Nuclear power is definitely a good thing

Image source, Ladybird
Image caption,
The Story of Nuclear Power and The Story of Medicine were both published in 1972

The Story of Nuclear Power, published in 1972 before accidents such as Chernobyl in 1986, is overwhelmingly positive in its description of nuclear power.

"It's all part of a 1970s optimism, post-war, technology is good, the future is rosy, look at this beautiful artist's impression of Sellafield Power Station with blue, blue skies and happy seagulls," says Ms Day.

The Story of Oil, also from the Achievements series, has a similarly optimistic view, stating: "Oil helps make the deserts fertile."

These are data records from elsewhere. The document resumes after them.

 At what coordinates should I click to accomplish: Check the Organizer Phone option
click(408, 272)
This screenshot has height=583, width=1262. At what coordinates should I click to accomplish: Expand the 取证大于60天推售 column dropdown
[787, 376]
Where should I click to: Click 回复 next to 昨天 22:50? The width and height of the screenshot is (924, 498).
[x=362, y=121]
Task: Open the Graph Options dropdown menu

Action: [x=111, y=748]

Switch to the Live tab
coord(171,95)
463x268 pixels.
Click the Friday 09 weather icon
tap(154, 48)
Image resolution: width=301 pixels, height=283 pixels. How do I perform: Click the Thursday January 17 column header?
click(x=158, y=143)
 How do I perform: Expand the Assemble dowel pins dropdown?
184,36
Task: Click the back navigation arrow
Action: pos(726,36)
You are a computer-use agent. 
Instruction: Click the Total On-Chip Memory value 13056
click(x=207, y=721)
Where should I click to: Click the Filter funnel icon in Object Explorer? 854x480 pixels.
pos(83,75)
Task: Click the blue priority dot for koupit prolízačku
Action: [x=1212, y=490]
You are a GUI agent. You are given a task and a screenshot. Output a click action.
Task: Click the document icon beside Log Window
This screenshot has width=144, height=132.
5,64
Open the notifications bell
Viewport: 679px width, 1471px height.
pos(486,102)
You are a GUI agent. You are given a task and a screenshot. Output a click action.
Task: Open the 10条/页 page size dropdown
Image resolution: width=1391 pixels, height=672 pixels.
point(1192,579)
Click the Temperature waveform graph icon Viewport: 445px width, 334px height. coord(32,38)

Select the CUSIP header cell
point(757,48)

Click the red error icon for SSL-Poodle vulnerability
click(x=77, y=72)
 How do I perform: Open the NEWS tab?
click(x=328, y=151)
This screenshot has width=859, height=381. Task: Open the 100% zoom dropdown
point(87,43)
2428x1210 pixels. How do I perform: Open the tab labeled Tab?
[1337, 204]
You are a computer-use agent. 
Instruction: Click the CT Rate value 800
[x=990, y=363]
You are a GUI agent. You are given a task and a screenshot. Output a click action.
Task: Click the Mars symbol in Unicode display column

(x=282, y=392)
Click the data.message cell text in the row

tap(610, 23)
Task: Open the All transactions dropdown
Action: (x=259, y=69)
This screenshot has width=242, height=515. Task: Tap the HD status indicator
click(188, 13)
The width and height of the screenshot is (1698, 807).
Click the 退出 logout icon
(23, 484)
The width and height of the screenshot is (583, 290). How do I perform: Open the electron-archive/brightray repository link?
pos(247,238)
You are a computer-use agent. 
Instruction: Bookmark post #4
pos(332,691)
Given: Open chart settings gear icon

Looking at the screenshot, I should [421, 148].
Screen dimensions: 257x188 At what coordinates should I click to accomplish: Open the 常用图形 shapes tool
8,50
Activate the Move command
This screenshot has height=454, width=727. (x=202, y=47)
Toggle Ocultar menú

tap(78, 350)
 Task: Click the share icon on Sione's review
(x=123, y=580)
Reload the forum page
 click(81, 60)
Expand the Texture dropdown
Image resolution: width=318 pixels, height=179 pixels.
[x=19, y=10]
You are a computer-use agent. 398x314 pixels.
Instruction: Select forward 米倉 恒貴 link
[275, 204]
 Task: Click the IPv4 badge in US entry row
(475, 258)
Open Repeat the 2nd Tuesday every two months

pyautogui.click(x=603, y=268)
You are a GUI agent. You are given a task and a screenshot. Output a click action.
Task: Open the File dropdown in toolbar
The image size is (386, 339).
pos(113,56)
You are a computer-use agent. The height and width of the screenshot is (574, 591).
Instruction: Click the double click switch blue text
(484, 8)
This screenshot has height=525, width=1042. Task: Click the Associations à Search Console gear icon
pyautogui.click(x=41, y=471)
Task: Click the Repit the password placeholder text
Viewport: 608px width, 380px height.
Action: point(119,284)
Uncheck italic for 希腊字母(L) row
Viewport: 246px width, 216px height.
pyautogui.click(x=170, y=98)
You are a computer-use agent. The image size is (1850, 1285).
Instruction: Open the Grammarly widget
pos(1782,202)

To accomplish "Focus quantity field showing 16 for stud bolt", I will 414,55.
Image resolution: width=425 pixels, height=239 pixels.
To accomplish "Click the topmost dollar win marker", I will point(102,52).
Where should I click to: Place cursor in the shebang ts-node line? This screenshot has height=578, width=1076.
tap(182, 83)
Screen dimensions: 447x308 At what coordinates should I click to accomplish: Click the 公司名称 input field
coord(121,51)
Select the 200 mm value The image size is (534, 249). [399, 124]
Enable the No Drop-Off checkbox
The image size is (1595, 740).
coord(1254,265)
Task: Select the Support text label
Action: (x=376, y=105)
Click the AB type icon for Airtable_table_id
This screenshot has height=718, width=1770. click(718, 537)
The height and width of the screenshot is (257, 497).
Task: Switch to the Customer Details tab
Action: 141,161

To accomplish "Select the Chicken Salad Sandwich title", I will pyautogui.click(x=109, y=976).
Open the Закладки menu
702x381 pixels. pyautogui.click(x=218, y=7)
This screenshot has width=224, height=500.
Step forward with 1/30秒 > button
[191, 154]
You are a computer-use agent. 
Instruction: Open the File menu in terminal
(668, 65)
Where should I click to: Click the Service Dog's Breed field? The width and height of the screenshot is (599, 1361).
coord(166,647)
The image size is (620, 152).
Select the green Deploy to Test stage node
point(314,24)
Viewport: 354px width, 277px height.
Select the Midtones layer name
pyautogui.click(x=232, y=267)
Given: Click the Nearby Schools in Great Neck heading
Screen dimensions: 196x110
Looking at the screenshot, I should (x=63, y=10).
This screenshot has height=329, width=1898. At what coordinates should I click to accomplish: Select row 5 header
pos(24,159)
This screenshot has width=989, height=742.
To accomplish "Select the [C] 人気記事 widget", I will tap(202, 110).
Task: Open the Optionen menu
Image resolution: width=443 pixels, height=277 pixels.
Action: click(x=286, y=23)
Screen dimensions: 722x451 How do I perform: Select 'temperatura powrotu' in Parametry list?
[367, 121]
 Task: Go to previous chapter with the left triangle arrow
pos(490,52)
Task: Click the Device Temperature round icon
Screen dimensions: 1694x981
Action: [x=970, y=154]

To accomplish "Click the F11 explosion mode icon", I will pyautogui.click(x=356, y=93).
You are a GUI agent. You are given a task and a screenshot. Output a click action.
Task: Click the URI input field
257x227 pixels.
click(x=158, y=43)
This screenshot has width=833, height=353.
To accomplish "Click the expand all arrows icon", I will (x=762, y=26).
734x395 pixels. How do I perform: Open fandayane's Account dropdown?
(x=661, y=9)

"There's a picture of deserts with a few sheikhs standing around and little plants, and they are talking about oil being the secret for feeding the world because oil is going to turn the deserts fertile again."

The USA is full of 'Cowboys and Indians'

Image source, Ladybird
Image caption,
The Travel Adventure series was published between 1958 and 1962

"Certainly through the 1960s we weren't well travelled, we had a particular view of our place, our standing in the world, we had won the Second World War, and the British Empire was still fairly intact," says Prof Zeegan.

"The colonies were where they were, and we had a rather simple view of our standing in the world, and it's fair to say a rather condescending view of other civilisations."

The Travel Adventure series reflected this.

"This isn't to point a finger at the editorial team, the writers or the illustrators of the early 1960s at Ladybird, because I think Ladybird's view of the rest of the world was one that chimed with public perception.

"Our sense of what the US was like was very much built from Hollywood movies, and you see in the Travel book to the USA depictions of cowboys and what we now know as Native Americans but were termed Red Indians.

"The same is true of the books of Australia, where Aborigines are depicted in a particular way.

"I wouldn't lay the blame at Ladybird's door, I think that Ladybird was reflecting a particular culture and a particular understanding of the rest of the world."